As Warren Buffet suggests, we start out so small that we do not feel the “weight” of the habit that we are engaged in until such time as the habit becomes so heavy we cannot break it.  The following are some “habits” that I have observed that I am quite certain started as a weightless chain but are now weighing many us down much like Bob Marley’s ghost in “A Christmas Carol.”

·         Smoking
·         Unhealthy drinking of excessive alcoholic beverages
·         Over eating
·         Constantly clearing one’s throat
·         Repeating certain words in our conversations
(1)   “ah”
(2)   “and”
(3)   “you know”
(4)   “do you follow me?”
(5)   “do you understand what I am saying?”
(6)   “do you know what I mean?”
·         Saying “love ya” as if we actually meant it with feeling
·         Using curse words
·         Throwing cigarette butts on the ground as if they magically clean themselves
·         Throwing trash on the ground
·         Driving in the left lane
·         Failure to use turn signal

Where do we get these habits?  We tend to get them first from our parents then our friends and then the movies and television.  It never ceases to amaze me how many athletes when interviewed say the same worn words time after time, year after year.  The most amazing thing is that most of these athletes have graduated from college or have at least attended college.  You would think that they would create a class, “Interviews 101 – what to say, what not to say, you know?.”

What can we do about our habits?  For the good habits, by all means continue doing what you do, in fact improve upon the good.  But what about the bad habits? 

The toughest part is knowing what you do that annoys others or that could be bad or hurtful to ourselves.  How do you know what annoys them?” Ask them!  Before you ask them, make sure you establish the ground rules in that nothing they say will harm your relationship with them otherwise they will NOT be truthful with you.  How do you tell a friend that they do something that annoys you without being asked?  Take the initiative, sit down with a good friend and simply ask them if they would want to know.  Do you think they will say no?  If you want to reinforce YOUR good side, also ask them what you do that they particularly like or dislike.

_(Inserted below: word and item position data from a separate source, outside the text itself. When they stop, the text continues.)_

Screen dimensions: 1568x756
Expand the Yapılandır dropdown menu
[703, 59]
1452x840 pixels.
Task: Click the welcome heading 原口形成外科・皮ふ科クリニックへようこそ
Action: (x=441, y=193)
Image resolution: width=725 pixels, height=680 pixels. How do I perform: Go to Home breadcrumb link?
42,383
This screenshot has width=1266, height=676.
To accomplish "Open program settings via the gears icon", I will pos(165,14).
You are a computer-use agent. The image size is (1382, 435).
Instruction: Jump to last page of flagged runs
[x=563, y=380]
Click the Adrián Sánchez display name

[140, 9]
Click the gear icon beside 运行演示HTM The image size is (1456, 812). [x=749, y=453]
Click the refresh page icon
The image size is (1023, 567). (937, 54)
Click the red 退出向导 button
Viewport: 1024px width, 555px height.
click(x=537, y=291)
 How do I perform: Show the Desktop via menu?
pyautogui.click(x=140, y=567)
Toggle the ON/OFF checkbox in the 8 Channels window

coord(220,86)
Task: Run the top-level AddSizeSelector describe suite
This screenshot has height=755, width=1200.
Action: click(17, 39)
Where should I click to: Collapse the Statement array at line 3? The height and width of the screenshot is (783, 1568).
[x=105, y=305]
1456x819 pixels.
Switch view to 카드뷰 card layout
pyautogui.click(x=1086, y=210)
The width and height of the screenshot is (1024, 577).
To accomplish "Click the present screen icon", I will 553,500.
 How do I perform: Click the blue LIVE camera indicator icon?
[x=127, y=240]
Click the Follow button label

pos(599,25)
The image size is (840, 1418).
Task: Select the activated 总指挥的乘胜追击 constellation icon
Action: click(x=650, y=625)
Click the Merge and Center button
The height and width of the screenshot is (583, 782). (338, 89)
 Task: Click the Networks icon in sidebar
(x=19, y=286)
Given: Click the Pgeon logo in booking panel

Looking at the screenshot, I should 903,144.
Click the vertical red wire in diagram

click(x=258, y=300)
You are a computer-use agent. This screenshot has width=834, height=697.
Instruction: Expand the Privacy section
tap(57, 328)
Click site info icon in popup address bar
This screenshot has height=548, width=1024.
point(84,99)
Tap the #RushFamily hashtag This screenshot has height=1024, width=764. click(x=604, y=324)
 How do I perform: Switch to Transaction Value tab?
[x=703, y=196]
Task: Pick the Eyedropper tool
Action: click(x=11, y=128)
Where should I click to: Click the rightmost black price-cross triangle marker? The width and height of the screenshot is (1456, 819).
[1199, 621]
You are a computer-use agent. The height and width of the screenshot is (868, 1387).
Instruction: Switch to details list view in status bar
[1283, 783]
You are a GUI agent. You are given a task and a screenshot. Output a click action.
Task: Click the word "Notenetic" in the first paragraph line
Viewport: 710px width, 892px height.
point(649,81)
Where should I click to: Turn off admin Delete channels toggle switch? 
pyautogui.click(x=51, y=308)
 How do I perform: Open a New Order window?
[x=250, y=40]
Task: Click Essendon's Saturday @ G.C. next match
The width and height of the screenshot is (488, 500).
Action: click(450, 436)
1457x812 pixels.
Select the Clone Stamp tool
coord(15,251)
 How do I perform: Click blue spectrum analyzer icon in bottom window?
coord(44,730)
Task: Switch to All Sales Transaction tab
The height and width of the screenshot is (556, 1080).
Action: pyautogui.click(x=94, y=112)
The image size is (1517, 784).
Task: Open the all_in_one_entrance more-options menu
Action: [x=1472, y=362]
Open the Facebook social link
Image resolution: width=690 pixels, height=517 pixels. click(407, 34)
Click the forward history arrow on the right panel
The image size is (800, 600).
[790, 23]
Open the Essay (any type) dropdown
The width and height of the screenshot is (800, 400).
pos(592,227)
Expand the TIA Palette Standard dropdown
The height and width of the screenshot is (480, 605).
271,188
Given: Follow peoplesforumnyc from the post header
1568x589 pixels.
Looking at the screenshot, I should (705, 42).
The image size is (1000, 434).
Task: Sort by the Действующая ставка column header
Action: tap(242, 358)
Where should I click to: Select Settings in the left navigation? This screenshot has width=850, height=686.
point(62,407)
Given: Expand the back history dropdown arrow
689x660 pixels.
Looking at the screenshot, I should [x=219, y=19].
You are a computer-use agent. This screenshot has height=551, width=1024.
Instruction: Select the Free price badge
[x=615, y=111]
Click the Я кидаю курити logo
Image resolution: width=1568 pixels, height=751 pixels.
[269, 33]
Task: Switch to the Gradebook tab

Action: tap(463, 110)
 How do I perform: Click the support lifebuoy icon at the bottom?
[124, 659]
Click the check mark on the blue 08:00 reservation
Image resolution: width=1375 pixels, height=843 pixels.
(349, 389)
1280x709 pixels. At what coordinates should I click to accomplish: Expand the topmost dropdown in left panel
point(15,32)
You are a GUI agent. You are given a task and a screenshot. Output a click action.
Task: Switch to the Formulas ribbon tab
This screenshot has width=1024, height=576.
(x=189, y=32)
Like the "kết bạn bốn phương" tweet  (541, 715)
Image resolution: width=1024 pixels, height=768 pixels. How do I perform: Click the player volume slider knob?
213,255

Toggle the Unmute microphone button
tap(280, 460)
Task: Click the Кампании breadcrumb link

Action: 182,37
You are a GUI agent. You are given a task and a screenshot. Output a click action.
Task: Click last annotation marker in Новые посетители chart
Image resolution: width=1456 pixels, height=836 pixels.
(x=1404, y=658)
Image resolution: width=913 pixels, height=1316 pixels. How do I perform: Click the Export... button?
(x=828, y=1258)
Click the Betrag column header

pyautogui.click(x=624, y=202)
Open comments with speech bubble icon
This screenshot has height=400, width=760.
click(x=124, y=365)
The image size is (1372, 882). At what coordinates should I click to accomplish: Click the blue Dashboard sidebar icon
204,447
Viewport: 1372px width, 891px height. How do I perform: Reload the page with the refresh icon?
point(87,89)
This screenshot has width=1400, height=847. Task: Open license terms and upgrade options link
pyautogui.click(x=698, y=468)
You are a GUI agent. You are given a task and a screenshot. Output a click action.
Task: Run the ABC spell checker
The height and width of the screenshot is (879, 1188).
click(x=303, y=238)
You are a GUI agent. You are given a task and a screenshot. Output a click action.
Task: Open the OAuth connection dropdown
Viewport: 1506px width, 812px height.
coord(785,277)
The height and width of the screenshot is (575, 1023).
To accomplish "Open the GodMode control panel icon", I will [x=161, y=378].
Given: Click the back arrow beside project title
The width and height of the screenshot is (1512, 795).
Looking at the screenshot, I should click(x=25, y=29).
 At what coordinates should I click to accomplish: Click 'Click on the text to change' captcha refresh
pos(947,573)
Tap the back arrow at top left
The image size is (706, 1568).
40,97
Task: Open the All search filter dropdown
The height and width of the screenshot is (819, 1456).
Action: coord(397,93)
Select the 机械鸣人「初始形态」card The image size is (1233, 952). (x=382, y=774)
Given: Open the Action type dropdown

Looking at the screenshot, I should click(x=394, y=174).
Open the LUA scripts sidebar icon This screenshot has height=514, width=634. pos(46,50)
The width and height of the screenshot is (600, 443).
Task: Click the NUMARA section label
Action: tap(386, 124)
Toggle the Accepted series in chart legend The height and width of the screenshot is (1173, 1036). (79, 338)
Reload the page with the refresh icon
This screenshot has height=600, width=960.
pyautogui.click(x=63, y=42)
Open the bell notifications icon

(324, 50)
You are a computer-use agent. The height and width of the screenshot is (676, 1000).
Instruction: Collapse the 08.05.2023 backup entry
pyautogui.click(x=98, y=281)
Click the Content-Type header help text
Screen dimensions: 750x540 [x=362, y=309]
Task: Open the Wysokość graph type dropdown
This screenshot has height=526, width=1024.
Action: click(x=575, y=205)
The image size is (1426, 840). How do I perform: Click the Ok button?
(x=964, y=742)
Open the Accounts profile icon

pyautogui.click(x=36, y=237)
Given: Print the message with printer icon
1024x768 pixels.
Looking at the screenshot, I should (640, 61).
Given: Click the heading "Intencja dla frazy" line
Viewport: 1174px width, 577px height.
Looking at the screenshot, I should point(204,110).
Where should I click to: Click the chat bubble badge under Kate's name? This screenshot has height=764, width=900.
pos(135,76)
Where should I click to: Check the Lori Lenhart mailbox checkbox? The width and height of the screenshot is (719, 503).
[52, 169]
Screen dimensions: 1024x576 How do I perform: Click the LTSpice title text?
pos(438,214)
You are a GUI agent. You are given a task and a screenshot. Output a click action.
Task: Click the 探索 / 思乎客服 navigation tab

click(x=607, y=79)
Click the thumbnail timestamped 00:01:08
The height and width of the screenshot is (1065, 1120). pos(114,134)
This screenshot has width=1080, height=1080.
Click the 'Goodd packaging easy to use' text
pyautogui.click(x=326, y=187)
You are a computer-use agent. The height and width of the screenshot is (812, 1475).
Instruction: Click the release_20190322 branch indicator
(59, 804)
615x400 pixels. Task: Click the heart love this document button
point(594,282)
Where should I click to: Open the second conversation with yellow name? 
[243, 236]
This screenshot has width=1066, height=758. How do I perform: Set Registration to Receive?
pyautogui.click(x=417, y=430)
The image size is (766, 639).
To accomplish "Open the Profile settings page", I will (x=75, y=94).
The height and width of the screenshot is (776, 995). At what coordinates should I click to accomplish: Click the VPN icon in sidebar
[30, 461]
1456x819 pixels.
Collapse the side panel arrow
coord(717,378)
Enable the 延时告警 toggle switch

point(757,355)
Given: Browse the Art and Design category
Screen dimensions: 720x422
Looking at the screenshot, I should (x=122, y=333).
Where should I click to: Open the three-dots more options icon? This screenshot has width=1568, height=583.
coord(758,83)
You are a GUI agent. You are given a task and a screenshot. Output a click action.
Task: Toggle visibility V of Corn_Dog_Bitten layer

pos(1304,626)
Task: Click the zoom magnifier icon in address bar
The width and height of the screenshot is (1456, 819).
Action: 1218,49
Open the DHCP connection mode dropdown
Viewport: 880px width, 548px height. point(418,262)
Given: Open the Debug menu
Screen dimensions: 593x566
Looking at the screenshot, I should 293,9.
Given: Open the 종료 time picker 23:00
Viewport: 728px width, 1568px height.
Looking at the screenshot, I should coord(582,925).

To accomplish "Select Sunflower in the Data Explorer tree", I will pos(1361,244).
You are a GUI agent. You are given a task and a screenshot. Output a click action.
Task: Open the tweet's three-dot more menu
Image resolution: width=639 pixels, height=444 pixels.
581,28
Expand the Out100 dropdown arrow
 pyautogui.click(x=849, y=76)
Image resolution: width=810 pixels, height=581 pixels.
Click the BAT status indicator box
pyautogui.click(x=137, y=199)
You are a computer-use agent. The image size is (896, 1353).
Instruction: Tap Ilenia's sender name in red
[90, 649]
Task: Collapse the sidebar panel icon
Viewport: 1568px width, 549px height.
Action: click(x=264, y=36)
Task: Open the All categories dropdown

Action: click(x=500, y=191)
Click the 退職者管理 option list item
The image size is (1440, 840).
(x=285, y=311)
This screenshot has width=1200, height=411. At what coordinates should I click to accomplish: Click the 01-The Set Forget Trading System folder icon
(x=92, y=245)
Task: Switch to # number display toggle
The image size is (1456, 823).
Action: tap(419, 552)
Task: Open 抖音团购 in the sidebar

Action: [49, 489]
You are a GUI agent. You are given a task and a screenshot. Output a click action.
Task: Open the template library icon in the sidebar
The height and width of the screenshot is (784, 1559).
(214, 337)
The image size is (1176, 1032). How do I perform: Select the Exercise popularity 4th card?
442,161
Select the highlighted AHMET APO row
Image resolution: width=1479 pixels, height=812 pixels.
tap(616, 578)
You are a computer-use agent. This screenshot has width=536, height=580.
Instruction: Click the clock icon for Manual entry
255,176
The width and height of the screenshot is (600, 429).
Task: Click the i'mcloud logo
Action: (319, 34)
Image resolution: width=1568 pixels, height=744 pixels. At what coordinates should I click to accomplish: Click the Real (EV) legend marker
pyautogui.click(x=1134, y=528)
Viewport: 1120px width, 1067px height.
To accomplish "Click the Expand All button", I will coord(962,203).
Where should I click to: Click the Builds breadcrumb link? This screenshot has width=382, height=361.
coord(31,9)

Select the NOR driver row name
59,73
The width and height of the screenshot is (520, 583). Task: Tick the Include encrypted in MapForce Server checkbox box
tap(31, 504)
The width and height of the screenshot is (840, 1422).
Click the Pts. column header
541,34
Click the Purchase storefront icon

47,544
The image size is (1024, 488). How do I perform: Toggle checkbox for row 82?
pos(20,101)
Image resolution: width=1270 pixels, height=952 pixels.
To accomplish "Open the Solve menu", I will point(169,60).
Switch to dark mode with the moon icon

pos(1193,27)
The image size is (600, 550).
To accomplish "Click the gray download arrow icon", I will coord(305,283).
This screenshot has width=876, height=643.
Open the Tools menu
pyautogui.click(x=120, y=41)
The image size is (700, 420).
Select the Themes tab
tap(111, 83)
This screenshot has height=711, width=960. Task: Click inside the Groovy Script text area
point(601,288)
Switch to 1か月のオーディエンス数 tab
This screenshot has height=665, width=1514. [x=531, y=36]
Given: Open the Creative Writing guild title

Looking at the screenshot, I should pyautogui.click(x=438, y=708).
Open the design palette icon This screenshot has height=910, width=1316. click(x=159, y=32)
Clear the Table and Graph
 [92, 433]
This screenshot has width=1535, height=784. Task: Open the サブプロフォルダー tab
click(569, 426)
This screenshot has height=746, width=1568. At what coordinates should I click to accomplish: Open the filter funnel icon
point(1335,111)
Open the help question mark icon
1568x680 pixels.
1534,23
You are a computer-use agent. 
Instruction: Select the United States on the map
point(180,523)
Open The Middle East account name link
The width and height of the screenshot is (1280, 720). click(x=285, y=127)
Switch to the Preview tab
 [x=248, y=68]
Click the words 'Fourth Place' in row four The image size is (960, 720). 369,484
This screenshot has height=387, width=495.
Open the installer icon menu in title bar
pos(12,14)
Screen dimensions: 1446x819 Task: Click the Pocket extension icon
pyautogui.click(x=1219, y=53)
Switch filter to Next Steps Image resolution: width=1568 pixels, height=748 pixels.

Once you understand that you may have some bad habits what can you do to correct the situation?

Being aware is the critical first step.  Just knowing that you do something is the start.  As an example, some people have no idea how many times they use a phrase, “you know” over and over during their conversations.  I took a chance on one of my associates and I asked her if she knew how many times during a conversation she used the phrase “you know?”  She said she never used it.  I asked if she would agree to pay me a quarter every time I caught her saying “you know?”  She agreed.  During the first hour while we were touring homes with a group, she owed me over $8.00.  The other members of the group caught on what we were doing and they too said that she used the phrase over and over.  What happened next was truly amazing.  Within two hours, she had completely stopped using the phrase.

So here is what I would consider the steps to “recovery”:

  • Get into discovery; find out what you do that you may be unaware that you do
  • Keep track in a log book of each time you do something you want to stop
  • Add up the number of times you do the activity each day
  • Watch the number begin to reduce itself
  • In time, you will catch yourself BEFORE you do the activity
  • In time, hopefully you will stop OR start whichever the case may be in case you are not doing something enough like saying “Thank You”


For some habits such as smoking, drinking and over-eating, you may want to seriously consider getting professional help because the habit is no longer a habit.  As Webster’s Dictionary inferred, it may now be an addiction.